Let $$f_n(x)=(\ln x)^n\quad\forall n\in\mathbb{N}$$Prove that $$\lim_{n\to+\infty}{\int_1^e{f_n(x)}dx=0}$$ I studied the convergence of the sequence of functions and I found that, point wise, $$f_n(x) \to f(x)$$ with $$f(x)=\left\{\begin{array}{ccl}0&\text{for}& e^{-1}<x<e\\ 1&\text{for}& x=e\end{array}\right.$$ So there is not uniform convergence on $[1,e]$ because $f(x)$ is discontinuous while $f_n(x)$ is continuous $\forall n\in\mathbb{N}$ and this prevent me from exchanging the limit with the integral.
My idea is to find a function that is greater than $f_n(x)$ over $[1,e]$ and whose integral tends to $0$ when $n\to+{\infty}$ but I have not been able to find it yet.
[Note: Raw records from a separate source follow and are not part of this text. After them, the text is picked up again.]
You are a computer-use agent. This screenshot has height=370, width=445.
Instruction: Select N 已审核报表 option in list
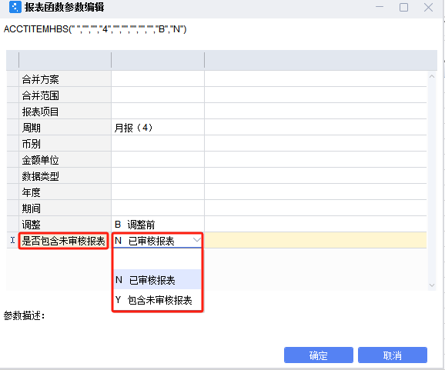coord(158,280)
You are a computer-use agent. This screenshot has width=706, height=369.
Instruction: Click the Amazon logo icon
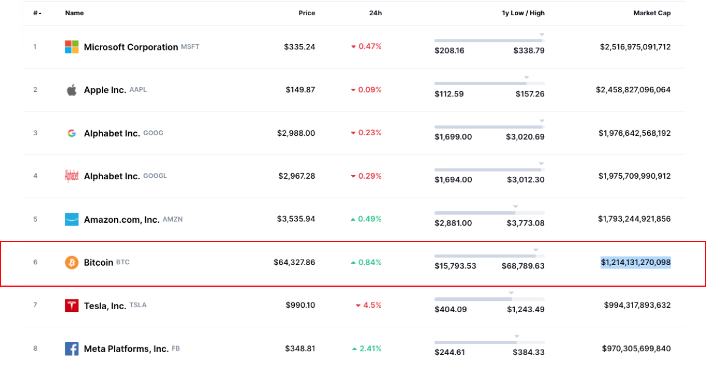coord(71,219)
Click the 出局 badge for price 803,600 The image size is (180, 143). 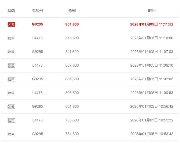click(11, 93)
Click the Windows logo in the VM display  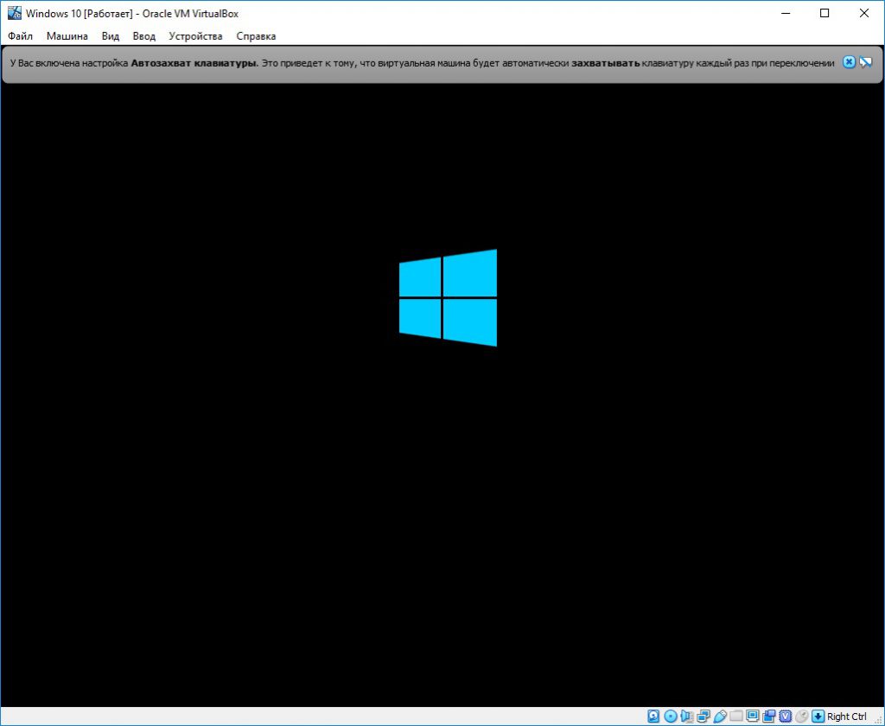pos(448,298)
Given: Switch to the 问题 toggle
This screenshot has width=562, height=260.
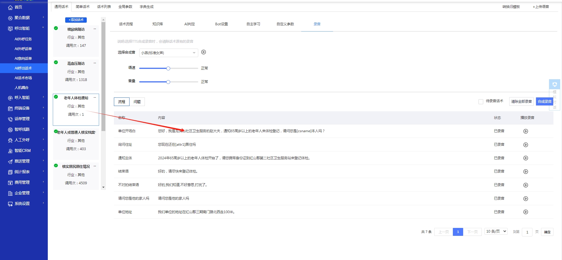Looking at the screenshot, I should tap(137, 102).
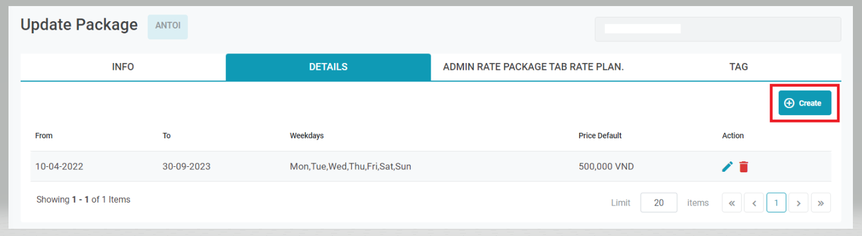Select the 30-09-2023 To date cell
The width and height of the screenshot is (862, 236).
(186, 166)
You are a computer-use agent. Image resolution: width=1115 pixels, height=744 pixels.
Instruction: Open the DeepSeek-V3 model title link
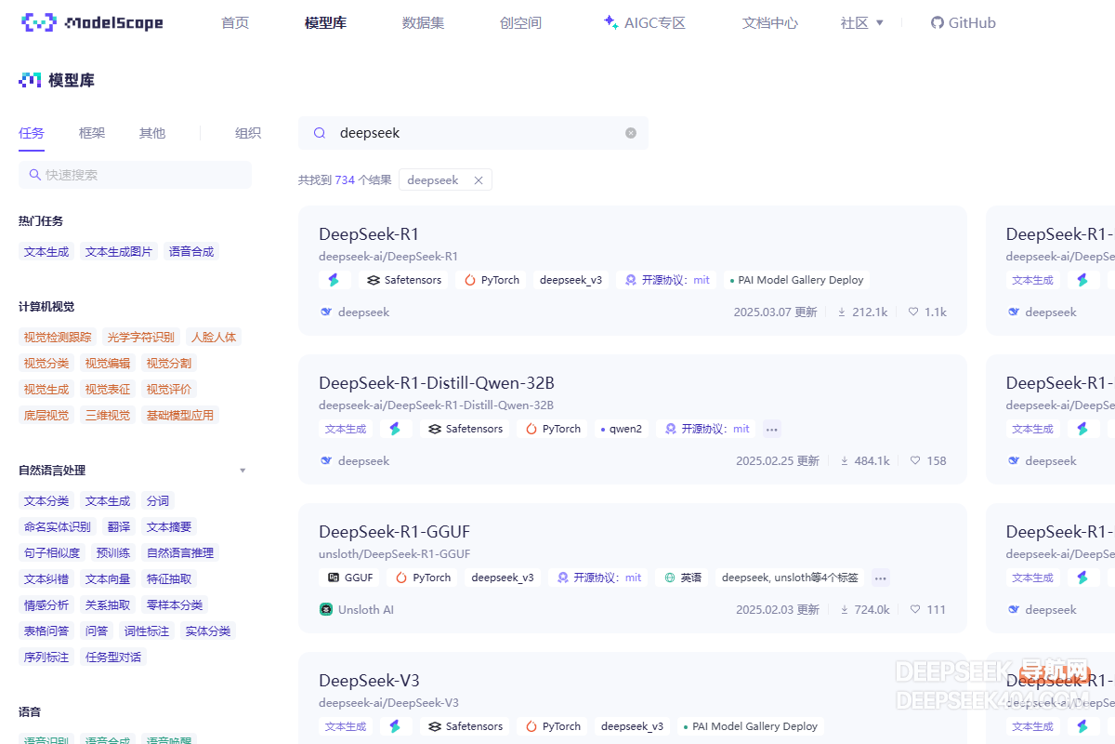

Any Idea?
By the way, we are doing only Riemann-integrals, not Lebesgue-integrals.
You don't need uniform convergence. Since $0 \le \mbox{ln}(x)^n \le 1$ on $[1, e]$, you have that your $f_n$ are all bounded between $0$ and $1$.
Then, from the dominated convergence theorem we know that $\displaystyle{\int_1^e} f_n(x)dx \underset{n \to \infty}{\longrightarrow} \displaystyle{\int_1^e} f(x)dx = 0$.
Other solution: since $\mbox{ln}$ is concave, $\mbox{ln}$ is under its tangent at $x=e$, which equation is $y = \frac{x}{e}$. Thus $$\displaystyle{\int_1^e} f_n(x)dx \le \displaystyle{\int_1^e} \big(\frac{x}{e}\big)^n dx \le \frac{1}{e^n} \Big[ \frac{x^{n+1}}{n+1}\Big]_1^e \le \frac{e}{n+1}$$
so we get the same conclusion.